» **WHAT THIS TASK INVOLVES**
Reproduce each line of the records below word for word, leaving out the pictures.

» **DATASET RECORDS**
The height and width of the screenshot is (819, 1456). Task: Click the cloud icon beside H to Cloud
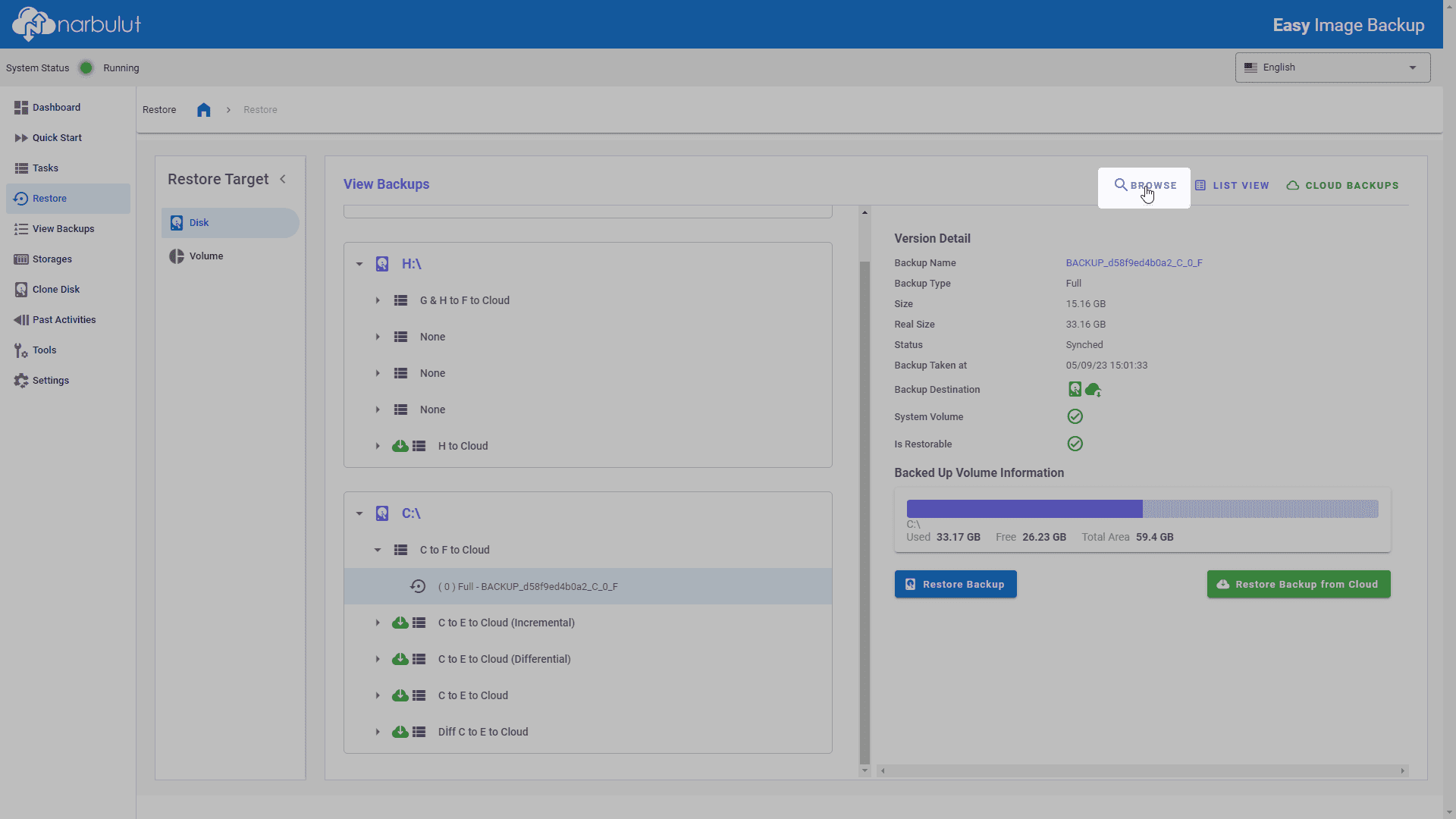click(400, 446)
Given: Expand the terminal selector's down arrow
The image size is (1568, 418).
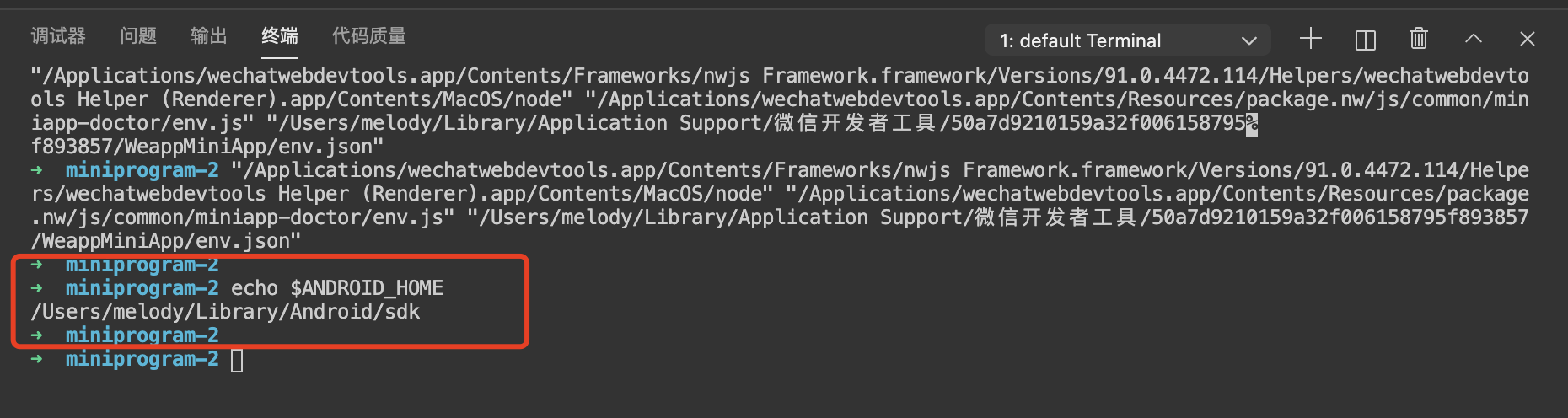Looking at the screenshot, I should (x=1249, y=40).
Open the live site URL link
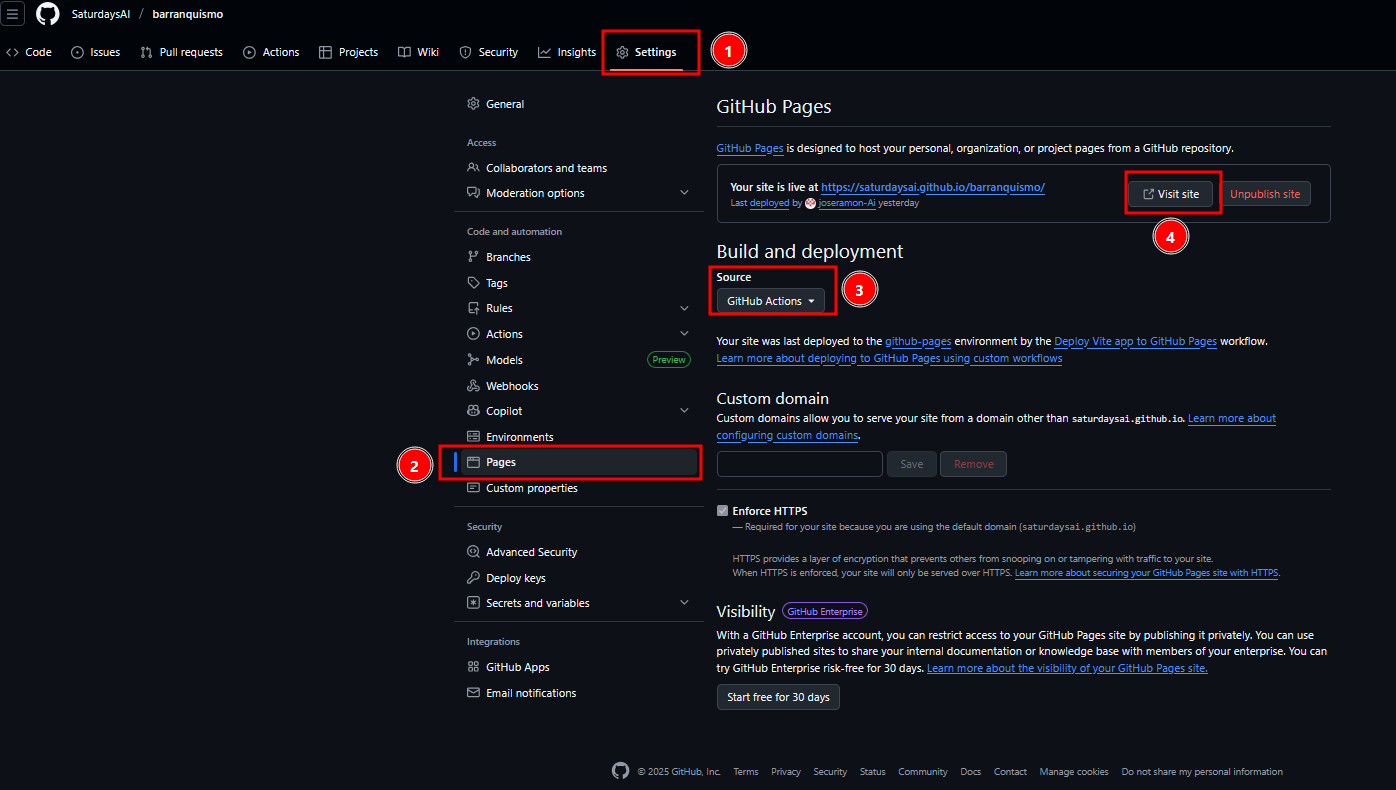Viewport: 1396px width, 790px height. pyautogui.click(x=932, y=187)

» **TASK ANSWER**
The height and width of the screenshot is (819, 1456). Task: Click the cloud icon beside H to Cloud
click(400, 446)
Given: Expand the terminal selector's down arrow
The image size is (1568, 418).
Looking at the screenshot, I should (x=1249, y=40).
Open the live site URL link
Viewport: 1396px width, 790px height. pyautogui.click(x=932, y=187)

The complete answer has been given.